╭─ PROVIDED INFORMATION

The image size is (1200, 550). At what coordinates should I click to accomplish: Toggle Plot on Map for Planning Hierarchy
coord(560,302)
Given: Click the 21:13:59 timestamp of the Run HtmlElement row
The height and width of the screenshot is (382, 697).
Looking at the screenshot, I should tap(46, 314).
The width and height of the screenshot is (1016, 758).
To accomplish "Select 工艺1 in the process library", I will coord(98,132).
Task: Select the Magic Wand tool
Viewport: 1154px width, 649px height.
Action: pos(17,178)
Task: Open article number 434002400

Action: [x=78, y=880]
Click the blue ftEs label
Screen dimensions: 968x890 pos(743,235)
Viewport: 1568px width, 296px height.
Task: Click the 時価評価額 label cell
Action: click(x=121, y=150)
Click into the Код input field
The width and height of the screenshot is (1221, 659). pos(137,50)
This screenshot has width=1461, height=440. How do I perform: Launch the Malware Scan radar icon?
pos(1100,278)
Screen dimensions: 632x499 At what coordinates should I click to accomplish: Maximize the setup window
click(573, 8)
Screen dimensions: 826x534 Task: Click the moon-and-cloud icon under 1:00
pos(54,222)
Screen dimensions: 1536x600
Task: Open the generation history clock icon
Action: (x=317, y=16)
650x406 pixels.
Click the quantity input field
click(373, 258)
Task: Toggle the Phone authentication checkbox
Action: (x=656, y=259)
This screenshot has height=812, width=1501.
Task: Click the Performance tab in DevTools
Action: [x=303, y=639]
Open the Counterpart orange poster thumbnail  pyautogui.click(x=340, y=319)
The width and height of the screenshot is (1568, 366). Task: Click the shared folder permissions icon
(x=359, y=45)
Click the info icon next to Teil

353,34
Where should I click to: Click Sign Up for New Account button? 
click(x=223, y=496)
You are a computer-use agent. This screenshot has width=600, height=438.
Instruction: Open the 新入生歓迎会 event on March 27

╰─

→ WORK ITEM
Would you retype the lines above from the one with "Screen dimensions: 826x534" down to the one with "650x406 pixels.", word for word, both ends included and no other lines?

→ YOUR SOLUTION
Screen dimensions: 826x534 Task: Click the moon-and-cloud icon under 1:00
pos(54,222)
Screen dimensions: 1536x600
Task: Open the generation history clock icon
Action: (x=317, y=16)
650x406 pixels.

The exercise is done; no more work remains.